Memorization in LLMs
Memorization in LLMs refers to the capability to recover the training data with contextual prefixes. According to [88]–[90], given a PII entity x, which is memorized by a model F. Using a prompt p could force the model F to produce the entity x, where p and x exist in the training data. For instance, if the string “Have a good day!\n alice@email.com” is present in the training data, then the LLM could accurately predict Alice’s email when given the prompt “Have a good day!\n”.
ENTITY
2 - AI
INTENT
2 - Unintentional
TIMING
1 - Pre-deployment
Risk ID
mit33
Domain lineage
2. Privacy & Security
2.1 > Compromise of privacy by leaking or correctly inferring sensitive information
Mitigation strategy
1. Implement Data Sanitization and Deduplication Systematically perform preprocessing steps to remove or redact Personally Identifiable Information (PII) and highly redundant sequences from the training corpus.
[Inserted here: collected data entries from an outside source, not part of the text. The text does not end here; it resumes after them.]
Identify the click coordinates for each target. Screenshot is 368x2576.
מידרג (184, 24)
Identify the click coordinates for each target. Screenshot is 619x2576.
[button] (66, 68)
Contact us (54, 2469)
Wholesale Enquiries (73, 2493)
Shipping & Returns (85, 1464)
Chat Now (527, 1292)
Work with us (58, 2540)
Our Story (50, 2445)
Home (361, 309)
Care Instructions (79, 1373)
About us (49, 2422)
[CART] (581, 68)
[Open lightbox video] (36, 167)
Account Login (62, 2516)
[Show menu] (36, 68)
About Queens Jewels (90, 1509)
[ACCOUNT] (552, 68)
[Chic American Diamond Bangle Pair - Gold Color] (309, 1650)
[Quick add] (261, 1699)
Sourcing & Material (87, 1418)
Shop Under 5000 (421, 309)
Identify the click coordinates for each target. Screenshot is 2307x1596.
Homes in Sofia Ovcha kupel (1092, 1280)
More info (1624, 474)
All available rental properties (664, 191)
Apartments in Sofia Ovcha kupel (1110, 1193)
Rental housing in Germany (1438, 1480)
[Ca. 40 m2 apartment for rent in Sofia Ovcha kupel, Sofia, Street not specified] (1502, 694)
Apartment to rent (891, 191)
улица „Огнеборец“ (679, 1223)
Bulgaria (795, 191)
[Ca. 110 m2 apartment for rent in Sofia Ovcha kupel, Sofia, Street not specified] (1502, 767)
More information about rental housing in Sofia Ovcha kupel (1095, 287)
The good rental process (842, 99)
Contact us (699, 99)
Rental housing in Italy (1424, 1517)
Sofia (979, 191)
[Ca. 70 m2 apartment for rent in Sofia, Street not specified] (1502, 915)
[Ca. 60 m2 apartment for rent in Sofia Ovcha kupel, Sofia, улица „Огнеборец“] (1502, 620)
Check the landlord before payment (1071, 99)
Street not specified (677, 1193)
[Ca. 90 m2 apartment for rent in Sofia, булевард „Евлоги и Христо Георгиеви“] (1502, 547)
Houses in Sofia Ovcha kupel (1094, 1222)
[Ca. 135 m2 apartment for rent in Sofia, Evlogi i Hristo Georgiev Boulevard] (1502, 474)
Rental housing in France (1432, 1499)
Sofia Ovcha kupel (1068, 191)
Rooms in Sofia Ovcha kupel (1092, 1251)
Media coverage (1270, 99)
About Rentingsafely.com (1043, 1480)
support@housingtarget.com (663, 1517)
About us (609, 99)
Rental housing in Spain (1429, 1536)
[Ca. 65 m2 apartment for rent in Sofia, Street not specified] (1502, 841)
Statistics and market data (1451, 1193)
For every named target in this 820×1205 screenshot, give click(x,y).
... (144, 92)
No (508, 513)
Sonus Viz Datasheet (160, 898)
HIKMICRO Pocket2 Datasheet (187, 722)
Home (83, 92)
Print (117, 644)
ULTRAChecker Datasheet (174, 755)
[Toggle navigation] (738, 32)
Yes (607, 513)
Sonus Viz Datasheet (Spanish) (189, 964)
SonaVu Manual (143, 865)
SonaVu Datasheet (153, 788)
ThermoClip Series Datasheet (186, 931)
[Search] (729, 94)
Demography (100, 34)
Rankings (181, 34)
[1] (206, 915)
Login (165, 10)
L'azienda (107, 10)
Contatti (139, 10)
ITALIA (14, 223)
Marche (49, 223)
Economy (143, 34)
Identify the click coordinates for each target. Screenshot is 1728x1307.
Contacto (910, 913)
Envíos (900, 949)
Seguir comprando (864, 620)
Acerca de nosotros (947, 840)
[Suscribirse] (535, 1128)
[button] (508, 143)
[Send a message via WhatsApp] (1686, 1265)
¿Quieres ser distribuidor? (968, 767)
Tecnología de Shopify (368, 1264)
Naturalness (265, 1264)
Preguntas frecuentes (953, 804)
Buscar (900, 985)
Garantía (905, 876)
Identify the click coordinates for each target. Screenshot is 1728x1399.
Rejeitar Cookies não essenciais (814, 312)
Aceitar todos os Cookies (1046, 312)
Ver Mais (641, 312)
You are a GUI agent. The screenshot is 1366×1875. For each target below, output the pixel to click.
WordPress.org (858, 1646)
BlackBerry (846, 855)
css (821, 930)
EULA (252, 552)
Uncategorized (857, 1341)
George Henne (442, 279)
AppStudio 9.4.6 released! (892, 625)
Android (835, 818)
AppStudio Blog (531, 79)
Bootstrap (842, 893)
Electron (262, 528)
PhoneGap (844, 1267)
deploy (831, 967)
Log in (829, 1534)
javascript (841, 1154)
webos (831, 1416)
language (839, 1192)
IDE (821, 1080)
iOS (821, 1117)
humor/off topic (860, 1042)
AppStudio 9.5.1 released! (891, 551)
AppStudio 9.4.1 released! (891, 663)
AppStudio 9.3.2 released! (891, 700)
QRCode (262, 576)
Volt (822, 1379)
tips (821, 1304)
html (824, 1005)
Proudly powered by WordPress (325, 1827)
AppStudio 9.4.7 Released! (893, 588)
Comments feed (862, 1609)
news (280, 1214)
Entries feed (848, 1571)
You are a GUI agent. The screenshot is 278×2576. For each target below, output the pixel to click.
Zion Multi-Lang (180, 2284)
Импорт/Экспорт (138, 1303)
Data deduplication significantly reduces the likelihood of verbatim memorization without substantial utility loss, serving as the foundational defense. 2. Employ Targeted Machine Unlearning Techniques Post-training, utilize unlearning-based methods (e.g., BalancedSubnet or circuit patching like Patch) to surgically edit or remove the specific model components (neurons or weights) responsible for encoding memorized content. This efficiently remediates existing memorization artifacts while preserving the model's performance on generalized tasks. 3. Apply Differential Privacy Mechanisms For applications dealing with extremely sensitive data, integrate Differential Privacy (DP-SGD) into the training process. This technique provides formal, mathematically rigorous guarantees against the extraction of individual training points, offering the highest level of privacy protection despite potential trade-offs in computational cost and overall model utility.